I would rather drill through the tailstock, if not you have a open end of extended stock just hanging out there in the air to start drilling (and maybe start whipping about).
If the Nova may fit you needs Tools-Plus has it with a free G3 chuck and shipping for $479.
http://www.tools-plus.com/nova-lathes.html
They also have the Nova Lathes 5015 Live Center System for $70.


----------



## Wildwood (Jul 22, 2012)

Have not turned a lamp in few years but have never used a lamp auger. Bought an inexpensive set of 12" long brad point bits many years ago and the one used to drill lamps has served me well. As long as keep clearing chips have no problems. Hardest part of drilling a blank whether use a drill bit or auger is do not drill a hole too big! Measure you lamp components first.


----------



## nathanegriffin (Apr 20, 2015)

> Most probably come will a hollow tailstock.


It looks like the Jet model I'm looking at does have a hollow tailstock. I did recently watch a video of a guy drilling out the middle of a flute, however, and he simply held his piece with a "jaw-like" chuck and the tail end of his piece didn't seem to go anywhere. So, I suppose like most things, there are multiple ways to skin a cat…

I hadn't heard of Nova until now and will take a look at them. It seems buying new tools these days is always something of a leap of faith but I'd like to get turning sooner than later so I need to make a decision!
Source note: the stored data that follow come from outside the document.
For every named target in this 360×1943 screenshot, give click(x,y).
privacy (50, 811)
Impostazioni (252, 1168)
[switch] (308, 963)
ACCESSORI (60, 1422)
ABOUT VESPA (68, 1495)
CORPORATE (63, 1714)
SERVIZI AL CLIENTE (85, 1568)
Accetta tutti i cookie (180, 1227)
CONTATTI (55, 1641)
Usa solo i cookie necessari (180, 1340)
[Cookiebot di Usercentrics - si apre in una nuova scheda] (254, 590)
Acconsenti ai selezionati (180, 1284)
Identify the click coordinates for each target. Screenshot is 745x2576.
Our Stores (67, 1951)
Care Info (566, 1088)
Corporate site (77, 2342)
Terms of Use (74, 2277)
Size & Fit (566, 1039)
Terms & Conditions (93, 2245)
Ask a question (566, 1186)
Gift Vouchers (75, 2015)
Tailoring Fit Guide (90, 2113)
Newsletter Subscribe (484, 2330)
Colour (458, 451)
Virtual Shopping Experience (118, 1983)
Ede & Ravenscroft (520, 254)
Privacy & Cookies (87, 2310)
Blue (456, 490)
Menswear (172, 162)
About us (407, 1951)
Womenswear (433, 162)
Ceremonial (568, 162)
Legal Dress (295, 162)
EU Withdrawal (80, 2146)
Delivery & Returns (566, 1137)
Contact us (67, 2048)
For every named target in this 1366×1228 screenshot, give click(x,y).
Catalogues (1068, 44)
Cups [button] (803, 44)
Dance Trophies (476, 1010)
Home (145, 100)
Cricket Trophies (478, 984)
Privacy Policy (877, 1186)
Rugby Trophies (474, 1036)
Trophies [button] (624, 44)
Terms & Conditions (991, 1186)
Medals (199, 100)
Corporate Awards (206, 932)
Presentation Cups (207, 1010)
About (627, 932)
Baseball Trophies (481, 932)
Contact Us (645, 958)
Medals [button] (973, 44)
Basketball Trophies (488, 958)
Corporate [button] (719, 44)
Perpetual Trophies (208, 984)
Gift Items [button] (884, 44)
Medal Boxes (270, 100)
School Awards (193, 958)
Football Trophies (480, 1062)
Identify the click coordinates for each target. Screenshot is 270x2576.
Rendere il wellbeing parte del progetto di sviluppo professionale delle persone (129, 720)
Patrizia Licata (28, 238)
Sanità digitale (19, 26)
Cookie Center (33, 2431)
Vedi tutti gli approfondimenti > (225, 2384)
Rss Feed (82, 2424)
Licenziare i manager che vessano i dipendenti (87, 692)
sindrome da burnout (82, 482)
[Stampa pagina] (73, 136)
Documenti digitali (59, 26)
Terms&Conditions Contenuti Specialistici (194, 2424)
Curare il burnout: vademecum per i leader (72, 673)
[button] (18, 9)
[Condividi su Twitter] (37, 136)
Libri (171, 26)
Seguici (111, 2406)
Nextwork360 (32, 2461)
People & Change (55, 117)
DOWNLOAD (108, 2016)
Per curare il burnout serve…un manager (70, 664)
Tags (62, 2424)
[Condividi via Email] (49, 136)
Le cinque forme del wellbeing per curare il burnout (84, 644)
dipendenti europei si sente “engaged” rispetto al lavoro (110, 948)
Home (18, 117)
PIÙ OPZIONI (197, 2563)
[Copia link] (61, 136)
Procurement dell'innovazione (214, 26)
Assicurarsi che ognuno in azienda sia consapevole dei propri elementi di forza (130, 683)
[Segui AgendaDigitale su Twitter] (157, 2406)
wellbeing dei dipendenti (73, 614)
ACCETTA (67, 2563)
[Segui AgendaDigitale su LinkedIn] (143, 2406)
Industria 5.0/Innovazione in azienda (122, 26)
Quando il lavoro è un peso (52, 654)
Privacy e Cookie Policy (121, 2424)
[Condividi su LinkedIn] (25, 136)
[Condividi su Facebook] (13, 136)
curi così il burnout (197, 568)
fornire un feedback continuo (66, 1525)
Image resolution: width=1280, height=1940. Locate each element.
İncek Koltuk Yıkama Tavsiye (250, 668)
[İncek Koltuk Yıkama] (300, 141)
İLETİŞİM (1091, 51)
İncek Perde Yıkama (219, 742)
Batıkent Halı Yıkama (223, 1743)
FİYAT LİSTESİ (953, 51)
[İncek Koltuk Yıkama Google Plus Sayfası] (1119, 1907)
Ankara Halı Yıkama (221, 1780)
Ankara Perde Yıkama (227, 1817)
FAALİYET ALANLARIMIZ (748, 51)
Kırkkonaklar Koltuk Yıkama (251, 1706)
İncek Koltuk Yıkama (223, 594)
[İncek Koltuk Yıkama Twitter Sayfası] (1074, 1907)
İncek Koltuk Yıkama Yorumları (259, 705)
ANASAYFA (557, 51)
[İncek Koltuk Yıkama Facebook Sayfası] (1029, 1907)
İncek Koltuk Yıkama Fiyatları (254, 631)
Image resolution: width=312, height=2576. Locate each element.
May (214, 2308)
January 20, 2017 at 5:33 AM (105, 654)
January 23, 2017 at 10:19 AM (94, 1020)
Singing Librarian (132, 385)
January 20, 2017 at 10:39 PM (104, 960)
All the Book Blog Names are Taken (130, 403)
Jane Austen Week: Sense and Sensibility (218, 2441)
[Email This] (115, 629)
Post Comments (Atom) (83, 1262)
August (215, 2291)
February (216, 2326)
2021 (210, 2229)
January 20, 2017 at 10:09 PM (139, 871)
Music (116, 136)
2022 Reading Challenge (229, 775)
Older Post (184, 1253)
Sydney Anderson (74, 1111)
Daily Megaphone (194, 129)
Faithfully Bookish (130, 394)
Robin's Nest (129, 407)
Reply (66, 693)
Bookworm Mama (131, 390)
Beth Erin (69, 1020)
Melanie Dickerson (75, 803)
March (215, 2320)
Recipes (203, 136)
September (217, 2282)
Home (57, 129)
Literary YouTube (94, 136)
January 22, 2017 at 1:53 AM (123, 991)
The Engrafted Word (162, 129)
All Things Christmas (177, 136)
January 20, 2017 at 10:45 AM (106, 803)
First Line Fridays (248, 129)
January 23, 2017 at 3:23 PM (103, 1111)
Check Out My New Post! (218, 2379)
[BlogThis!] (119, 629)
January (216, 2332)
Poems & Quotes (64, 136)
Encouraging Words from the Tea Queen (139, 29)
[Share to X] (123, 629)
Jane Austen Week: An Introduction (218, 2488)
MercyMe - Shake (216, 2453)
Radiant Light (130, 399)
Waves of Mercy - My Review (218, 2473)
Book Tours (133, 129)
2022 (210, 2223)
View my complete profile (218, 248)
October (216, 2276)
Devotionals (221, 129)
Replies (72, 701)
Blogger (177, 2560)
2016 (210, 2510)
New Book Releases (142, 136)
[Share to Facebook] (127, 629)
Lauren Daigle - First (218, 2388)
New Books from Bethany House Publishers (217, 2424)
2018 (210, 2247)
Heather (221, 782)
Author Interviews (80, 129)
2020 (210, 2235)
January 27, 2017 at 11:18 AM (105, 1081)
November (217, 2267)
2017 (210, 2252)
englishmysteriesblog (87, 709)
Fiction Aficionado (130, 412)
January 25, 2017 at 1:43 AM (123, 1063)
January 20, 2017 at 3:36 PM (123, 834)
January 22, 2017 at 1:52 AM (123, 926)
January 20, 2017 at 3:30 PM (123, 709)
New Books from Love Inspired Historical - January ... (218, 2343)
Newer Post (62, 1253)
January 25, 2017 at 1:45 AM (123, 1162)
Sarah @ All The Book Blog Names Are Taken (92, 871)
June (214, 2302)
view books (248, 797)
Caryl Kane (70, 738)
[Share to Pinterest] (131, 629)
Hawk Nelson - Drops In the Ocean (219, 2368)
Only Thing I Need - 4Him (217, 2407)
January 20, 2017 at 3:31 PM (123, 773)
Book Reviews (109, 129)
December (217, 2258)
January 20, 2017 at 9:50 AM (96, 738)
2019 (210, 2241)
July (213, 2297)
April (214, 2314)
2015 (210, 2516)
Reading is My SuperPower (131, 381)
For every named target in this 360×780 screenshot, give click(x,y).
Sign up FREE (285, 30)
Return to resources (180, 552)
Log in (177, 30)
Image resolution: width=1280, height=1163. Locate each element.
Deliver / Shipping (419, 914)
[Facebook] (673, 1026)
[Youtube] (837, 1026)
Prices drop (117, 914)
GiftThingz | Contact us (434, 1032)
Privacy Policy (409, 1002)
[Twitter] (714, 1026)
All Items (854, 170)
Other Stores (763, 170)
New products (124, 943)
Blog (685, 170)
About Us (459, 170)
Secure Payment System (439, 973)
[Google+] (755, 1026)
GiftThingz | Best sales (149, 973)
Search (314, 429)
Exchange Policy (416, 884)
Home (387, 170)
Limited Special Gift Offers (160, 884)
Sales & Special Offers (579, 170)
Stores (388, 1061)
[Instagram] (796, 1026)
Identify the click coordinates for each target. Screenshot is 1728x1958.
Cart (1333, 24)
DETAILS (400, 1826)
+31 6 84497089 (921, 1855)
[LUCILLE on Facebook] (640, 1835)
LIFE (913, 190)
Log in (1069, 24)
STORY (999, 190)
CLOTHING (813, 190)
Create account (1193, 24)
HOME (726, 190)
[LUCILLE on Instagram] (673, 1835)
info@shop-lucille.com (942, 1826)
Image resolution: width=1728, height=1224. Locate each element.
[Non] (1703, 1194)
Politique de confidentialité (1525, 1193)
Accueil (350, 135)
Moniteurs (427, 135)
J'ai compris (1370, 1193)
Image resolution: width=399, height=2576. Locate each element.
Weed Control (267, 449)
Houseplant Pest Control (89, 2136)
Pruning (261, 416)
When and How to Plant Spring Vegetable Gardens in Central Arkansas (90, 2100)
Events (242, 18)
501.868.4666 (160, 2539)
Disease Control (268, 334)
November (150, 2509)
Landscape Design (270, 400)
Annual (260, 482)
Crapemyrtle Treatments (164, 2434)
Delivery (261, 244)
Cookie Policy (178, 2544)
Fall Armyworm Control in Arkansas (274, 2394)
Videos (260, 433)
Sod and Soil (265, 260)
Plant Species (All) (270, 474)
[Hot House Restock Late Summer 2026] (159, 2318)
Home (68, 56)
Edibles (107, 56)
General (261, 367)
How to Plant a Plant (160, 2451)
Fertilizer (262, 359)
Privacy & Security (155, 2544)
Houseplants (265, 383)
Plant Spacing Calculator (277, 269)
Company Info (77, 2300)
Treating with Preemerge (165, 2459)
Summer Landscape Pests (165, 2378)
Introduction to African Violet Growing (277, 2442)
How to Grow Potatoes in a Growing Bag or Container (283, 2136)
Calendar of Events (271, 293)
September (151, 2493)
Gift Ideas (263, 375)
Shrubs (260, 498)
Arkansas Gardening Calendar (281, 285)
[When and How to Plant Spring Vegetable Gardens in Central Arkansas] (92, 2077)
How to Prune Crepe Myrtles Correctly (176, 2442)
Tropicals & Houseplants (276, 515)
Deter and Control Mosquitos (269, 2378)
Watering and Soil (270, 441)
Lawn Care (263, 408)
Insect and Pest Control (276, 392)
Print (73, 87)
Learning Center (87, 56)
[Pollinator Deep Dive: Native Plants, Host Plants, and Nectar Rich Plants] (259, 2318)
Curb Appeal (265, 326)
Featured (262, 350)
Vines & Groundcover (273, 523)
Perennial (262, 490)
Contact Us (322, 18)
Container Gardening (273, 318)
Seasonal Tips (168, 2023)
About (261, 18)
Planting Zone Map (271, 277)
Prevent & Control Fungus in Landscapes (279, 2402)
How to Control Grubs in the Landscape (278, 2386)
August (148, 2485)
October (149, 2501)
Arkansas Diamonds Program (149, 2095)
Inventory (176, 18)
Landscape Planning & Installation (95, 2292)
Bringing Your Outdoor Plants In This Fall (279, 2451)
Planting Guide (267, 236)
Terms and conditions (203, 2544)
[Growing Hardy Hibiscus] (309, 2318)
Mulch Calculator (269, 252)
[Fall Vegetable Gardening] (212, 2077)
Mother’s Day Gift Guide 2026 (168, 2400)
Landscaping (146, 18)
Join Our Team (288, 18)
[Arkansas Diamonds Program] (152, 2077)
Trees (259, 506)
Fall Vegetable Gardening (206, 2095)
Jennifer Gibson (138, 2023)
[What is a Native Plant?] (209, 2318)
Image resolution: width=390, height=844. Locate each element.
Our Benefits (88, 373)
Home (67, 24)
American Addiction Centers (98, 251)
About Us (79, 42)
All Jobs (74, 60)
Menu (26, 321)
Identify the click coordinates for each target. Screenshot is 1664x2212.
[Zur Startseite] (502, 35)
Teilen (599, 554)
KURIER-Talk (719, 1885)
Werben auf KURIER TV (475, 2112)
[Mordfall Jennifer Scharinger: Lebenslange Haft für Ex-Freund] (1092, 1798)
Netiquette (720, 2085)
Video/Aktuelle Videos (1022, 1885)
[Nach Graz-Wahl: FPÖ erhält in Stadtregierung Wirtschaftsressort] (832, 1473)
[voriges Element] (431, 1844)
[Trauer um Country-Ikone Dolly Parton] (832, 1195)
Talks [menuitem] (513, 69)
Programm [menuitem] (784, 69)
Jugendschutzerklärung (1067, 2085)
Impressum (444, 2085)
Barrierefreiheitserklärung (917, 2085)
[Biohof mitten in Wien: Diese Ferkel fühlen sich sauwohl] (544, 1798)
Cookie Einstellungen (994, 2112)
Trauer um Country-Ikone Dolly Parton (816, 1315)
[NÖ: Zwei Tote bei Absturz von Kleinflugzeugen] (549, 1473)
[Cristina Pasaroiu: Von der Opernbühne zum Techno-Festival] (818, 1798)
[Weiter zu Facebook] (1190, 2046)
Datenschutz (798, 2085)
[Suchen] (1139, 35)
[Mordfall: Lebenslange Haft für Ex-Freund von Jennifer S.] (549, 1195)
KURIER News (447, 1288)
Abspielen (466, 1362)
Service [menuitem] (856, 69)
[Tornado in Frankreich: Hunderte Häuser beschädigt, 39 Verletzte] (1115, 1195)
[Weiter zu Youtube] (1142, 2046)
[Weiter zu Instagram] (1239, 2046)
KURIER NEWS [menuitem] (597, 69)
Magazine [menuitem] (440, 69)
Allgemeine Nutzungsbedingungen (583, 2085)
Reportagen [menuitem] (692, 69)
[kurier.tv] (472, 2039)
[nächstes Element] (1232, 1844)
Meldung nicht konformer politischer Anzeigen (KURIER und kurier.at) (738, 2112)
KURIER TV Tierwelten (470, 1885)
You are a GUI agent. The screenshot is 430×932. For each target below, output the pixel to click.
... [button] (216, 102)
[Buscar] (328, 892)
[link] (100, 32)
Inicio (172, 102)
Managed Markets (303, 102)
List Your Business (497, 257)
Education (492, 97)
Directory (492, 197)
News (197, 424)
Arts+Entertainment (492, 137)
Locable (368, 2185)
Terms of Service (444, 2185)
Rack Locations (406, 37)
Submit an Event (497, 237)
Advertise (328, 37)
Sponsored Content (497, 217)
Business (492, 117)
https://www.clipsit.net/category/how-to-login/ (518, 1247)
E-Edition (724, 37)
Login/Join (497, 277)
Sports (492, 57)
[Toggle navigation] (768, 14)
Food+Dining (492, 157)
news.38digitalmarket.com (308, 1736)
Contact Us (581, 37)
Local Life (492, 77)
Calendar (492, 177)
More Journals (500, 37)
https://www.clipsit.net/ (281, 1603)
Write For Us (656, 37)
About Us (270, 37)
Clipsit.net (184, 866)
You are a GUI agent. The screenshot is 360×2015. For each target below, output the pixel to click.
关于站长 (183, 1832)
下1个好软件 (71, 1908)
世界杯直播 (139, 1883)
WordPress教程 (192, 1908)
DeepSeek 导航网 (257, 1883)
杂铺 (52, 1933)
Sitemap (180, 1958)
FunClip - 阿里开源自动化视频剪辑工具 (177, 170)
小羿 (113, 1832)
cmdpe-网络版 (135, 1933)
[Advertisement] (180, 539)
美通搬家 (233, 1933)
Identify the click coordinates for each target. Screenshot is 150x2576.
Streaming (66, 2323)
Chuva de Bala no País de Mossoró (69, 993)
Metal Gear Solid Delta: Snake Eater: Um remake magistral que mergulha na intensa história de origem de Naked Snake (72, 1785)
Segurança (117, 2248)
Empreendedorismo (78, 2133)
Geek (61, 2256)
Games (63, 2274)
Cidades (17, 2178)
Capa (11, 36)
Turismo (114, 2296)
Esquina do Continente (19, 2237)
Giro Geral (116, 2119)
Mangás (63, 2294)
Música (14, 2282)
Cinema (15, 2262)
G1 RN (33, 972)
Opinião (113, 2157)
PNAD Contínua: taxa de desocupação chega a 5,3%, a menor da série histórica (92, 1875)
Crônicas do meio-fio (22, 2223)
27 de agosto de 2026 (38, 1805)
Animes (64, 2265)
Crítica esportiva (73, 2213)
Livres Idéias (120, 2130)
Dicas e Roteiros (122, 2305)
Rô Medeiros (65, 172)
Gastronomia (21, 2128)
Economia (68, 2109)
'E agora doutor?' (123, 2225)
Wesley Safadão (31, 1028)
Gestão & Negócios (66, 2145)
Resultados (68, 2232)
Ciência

Thanks for the great info!


----------



## nathanegriffin (Apr 20, 2015)

> Hardest part of drilling a blank whether use a drill bit or auger is do not drill a hole too big! Measure you lamp components first.


Are you talking pipe diameter or length? I would be drilling straight through my piece to the other end.


----------



## Wildwood (Jul 22, 2012)

Yes, if using pipe, OD's can run 1/8", 3/8", & ½" also can find short threaded pipe nipples, threaded flanged nipples with smooth ID, brass, Bakelite, & clear plastic cord bushings. 
Remember not all kits come with a pipe! Whatever you use, measuring hole diameter & depth very important!

If using 3/8" OD nipple may not need to drill the entire length that size. Just drill to proper depth and then drill smaller 3/16" hole for the cord.

Some people do not care whether have cord bushing other do! Guess lot has to do with design.

Today find pull chain, push thru, single turn knob preferred over 3 way turn knob sockets today.

I found out better to spray any brass and visible brass components with lacquer to prolong or try to keep them from tarnishing before assembly. Quality of brass plating can vary a lot on components.

On many of my early lamps used a forstner bit at the base to could feed the wire to the top! May still do that, or simply turn a recess at the bottom for that purpose.

I got a book at the library and photo copied pages that gave nomenclature of lamp components over 20 years ago, still use those pages along with kit direction if get any.


----------